08 Eylül 2023 04:42

Ormanları korumazsak gezegeni kaybederiz

“Belli çevrelere ekonomik fırsatlar yaratmak amacıyla ormanlar yağmalanıyor” diyen Prof. Erdoğan Atmış uyarıyor: “Ormanları kaybedersek, tüm canlı ve cansız varlıklar açısından gezegeni kaybedeceğiz.”

Fotoğraf: Pexels

Paylaş

Eylem NAZLIER
İstanbul

Bir yanda seller yaşanırken diğer yanda kuraklık uyarılarının yapıldığı günlerden geçiyoruz. Verilere göre Türkiye’de yaşanan aşırı hava olaylarının sayısı 2022 yılında 1030’a yükseldi ve bu yılda tüm zamanların en çok aşırı hava olayı görülen yılı oldu. Aşırı hava olayları demek kuraklık, fırtına, çığ, seller, aşırı sıcaklar ve şiddetli yağışlar demek.

Nedeni olarak gösterilen şey insan eliyle yaratılan iklim krizi. Selleri konuşurken, kuraklığı ya da aşırı sıcakları… Her defasında mevzu ormanların ve orman alanlarının yok edilmesine bağlanıyor.

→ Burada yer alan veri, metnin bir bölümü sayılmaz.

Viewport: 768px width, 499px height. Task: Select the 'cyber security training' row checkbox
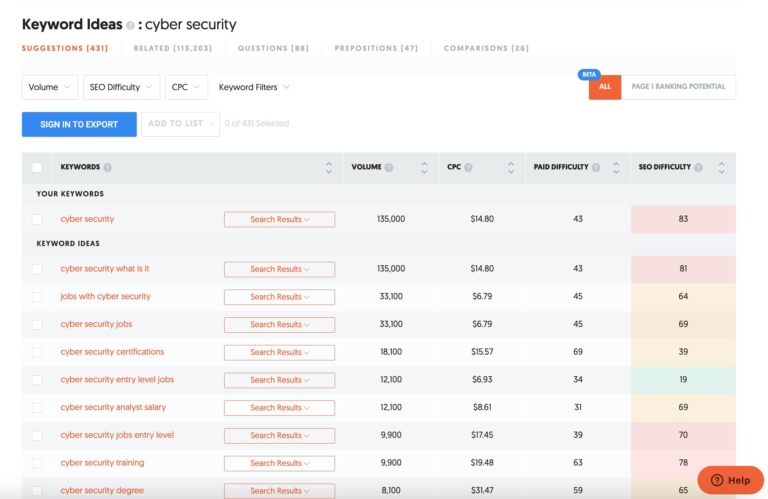tap(37, 463)
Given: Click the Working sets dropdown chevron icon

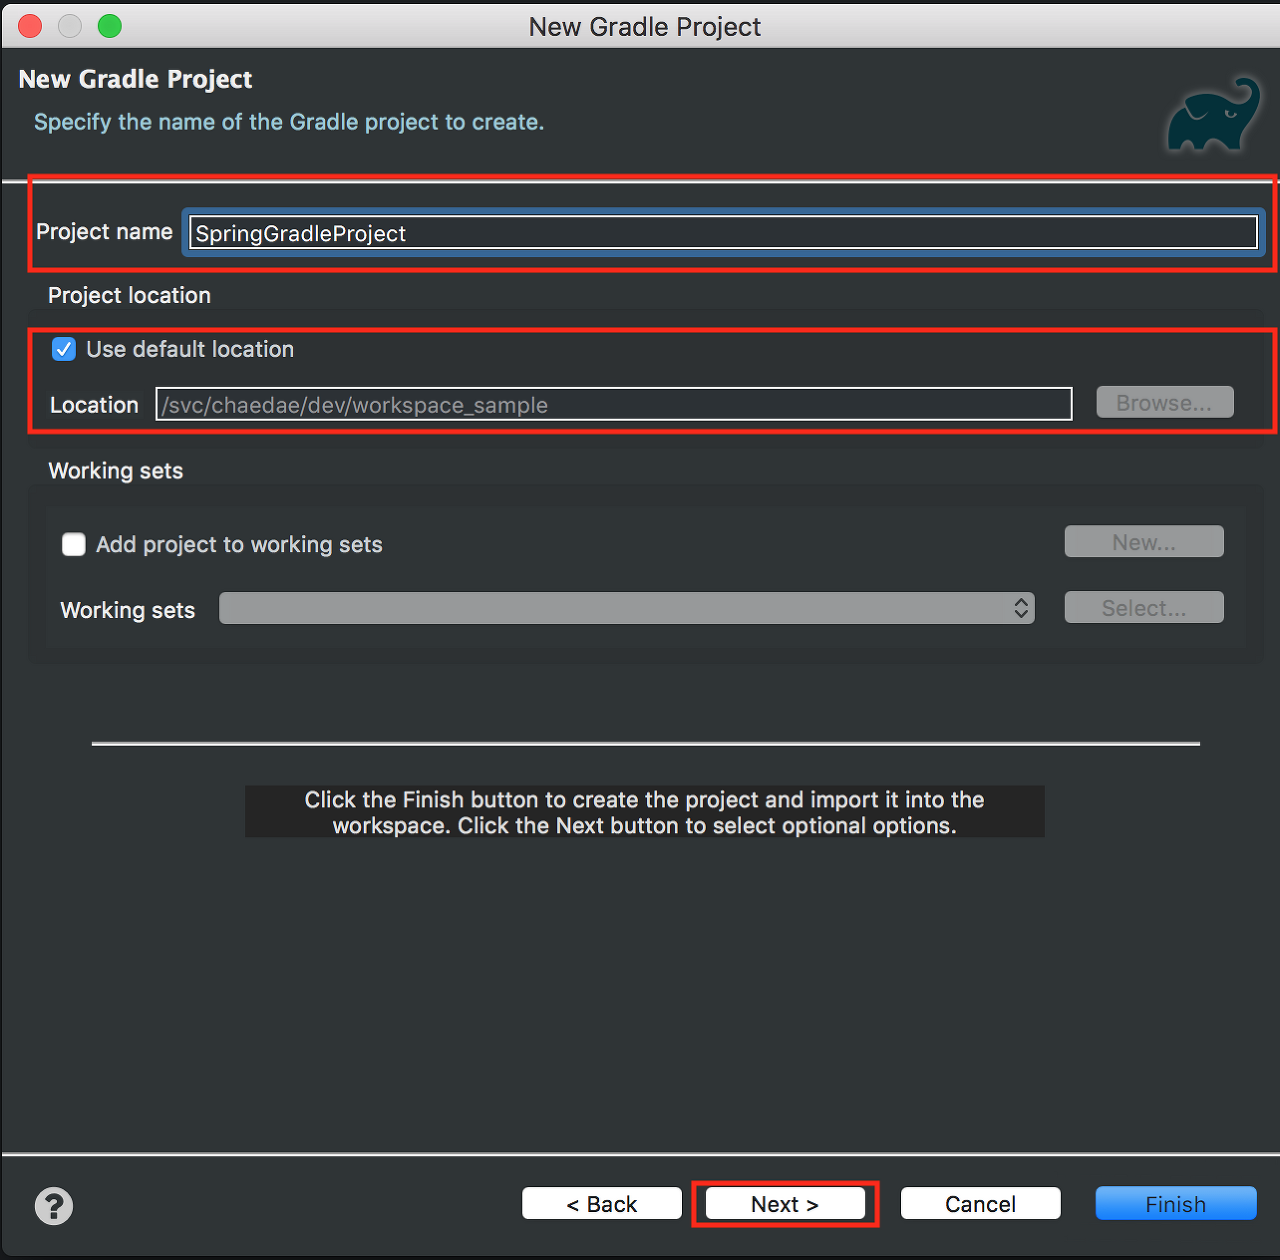Looking at the screenshot, I should 1021,608.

Peki ormanlar nasıl yok oluyor, çözüm nerede? Ormancılık Politikası Uzmanı Prof. Dr. Erdoğan Atmış, sorularımızı yanıtladı:

‘AMAÇ ORMANLARI VE DOĞAYI KORUMAK DEĞİL’

Orman Kanunu kaç kere değişti, bu değişikliklerle ne oldu?

Meslek büyüğüm Yücel Çağlar’ın bir çalışmasına göre; ilk kez 1956 yılında yürürlüğe girmiş olan Orman Kanunu günümüze kadar 45 kere değiştirilmiş. Bu değişikliklerin 30’u AKP iktidarı döneminde yapılmış. Yani Orman Kanunu 2002 yılına kadarki 46 yıllık dönemde 15 kere değiştirilmişken, AKP’nin iktidar olduğu 21 yıllık çok kısa dönem içinde 30 kez değiştirilmiş. Elbette bu değişikliklerin çoğu ormanları ve doğayı korumak için yapılmadı.

Bunu biraz açar mısınız?

Ülkedeki ormancılık politikası ormanları korumaktan çok belli çevrelere rant sağlamaya yönelik politikalardan oluşuyor. Ülkedeki ormansızlaşma ve orman bozulmasının temelinde kentli nüfusun ihtiyaçları doğrultusunda oluşan rantın, özel sektör aracılığıyla dağıtılması yatmaktadır. AKP iktidarı tüm toplumun ormanlara yönelik farklı beklentilerini görmek ve önemsemek yerine -ormanları ekonomik büyümeye hizmet edecek bir kaynak olarak da gördüklerinden- sadece belli bir sermaye kesiminin ihtiyaçlarını karşılamaya yönelik adımlar attı. Ormanları gelir kaynağı olarak görmeyi biraz açarsak; ormanlardan aşırı miktarda odun kesilebiliyor, orman alanları birilerinin servet sahibi olması için orman dışına çıkarılıyor ya da yine ormancılık dışı amaçlar için kullanımına tahsis ediliyor. Özellikle 2010’dan sonra artan bu eğilim, 2018’deki ekonomik krizle birlikte büyük bir ivme kazandı. Ekonomiyi enerji, ihracat ve inşaat sektörüyle ayakta tutmaya çalışan bu iktidar, bu üç sektörü de ormanları yok ederek ayakta tutmaya çalışıyor. Kamu yararından çok, belli çevrelere ekonomik fırsatlar yaratmak amacıyla, ormanlar yağmalanıyor. Bu işi kolaylaştırmak için kanunlar çıkarılıyor, yönetmelikler ve genelgeler yayımlanıyor.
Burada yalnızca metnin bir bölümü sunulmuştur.